The Top 7 cheap graphics cards you can buy in the UK in 2015

PC Advisor selects and reviews the seven best graphics cards available for less than £150 in the UK in 2015.

7. PNY GeForce GTX 650 Ti

At the time of writing, pricing wasn’t totally clear. However, assuming a price of around £125, the AMD Radeon 7850 is clearly this card’s biggest competitor. That card offers marginally more performance for a price for around £25 more. There may well be some juicy pricing strategies on the 650 Ti in the next couple of months. Currently though, the 7850 is probably better value.

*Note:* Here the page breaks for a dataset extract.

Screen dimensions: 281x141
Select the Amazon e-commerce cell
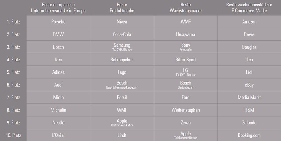(249, 22)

6. MSI GeForce GTX 650 Power Edition OC

The MSI GeForce GTX 650 Power Edition OC is actually a pretty decent card. It’s already possibly a value option next to the 7770, and this MSI version has several upgrades that seem to make it that bit more fearsome. Add good overclocking and the incredible power efficiency, and the 650 is an appetising buy at around the £90 mark.

5. Gigabyte HD 7770 OC

Unless you’re really strapped for cash, the Gigabyte HD 7770 OC is a better card. The superior specifications and improved fan are well worth the extra, and the Gigabyte HD 7770 OC offers quite playable game framerates in today’s titles, just as long as you aren’t expecting fireworks – you’ll still need to spend £250 or more for strong frame rates in titles like Crysis. The 6850 remains a slightly faster bet if you can find it, although the difference is marginal, and the 7770 OC’s architecture may well see it improving slightly in future games. As a value prospect, the Gigabyte HD 7770 OC is an excellent little card.

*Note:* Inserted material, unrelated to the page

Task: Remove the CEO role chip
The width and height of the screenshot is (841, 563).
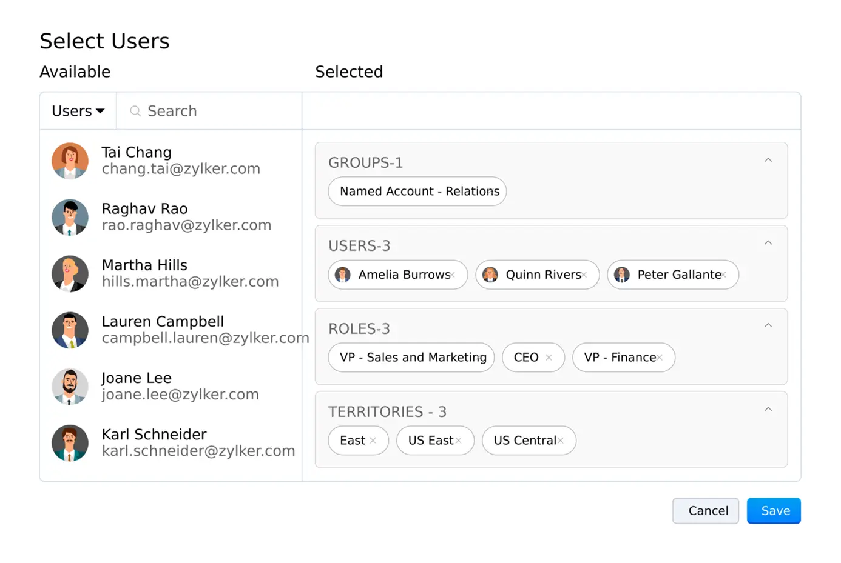Action: 549,358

4. Gigabyte GTX 750 Ti WindForce OC 2048MB

The 750 Ti is exciting in terms of what it could deliver for the future. It's less interesting as a product for today. The Gigabyte is very much in line with other 750 Ti cards, but costs around £15 to £20 more than the 650 Ti. Given that the latter offers very comparable performance, it's hard to say that the 750 Ti is good value. However, the technology is clearly more efficient, and this will allow nVidia to equip future chips with far more firepower - or conserve energy in the case of mobile-oriented products. The future looks bright for Maxwell and its ilk. As a standalone desktop product, though, the 750 Ti makes little sense when viewed alongside the considerably cheaper 650 Ti.

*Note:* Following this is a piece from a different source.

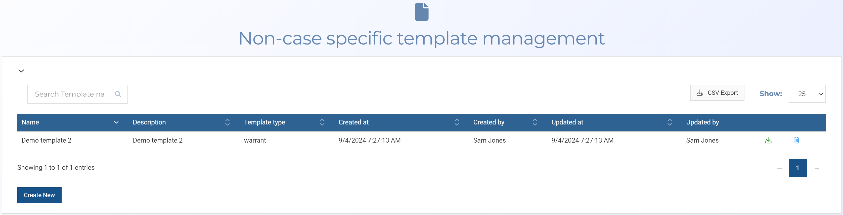Click the previous page arrow
The width and height of the screenshot is (843, 215).
click(779, 168)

3. XFX Radeon R7-265 2GB Core Edition

It's hard to get excited about a card like the 265. Nonetheless, it serves an important purpose for those who have a very specific budget. We certainly wouldn't recommend the 750 Ti over this card, as the 265 is very much the superior product in terms of performance. It's a shame that it doesn't have the features of some of the the newer AMDs. As a value for money product, though, the 265 is another very capable addition from AMD.

2. MSI Radeon R7 260X OC

The AMD R7 260X is a definite improvement on the previous 7790, even if it isn't a country mile ahead. Given a straight choice between the two, at the same price, the 260X is leaner and a little meaner. Having said that, the 7790 can currently be bought for around £20 less than the 260X. Given that difference we'd be tempted to go for the 7790 instead. The 7790 is likely to be disappearing from the market very shortly, though, leaving the way clear for the 260X to establish itself as a very competent, if rather unexciting mid-range graphics card.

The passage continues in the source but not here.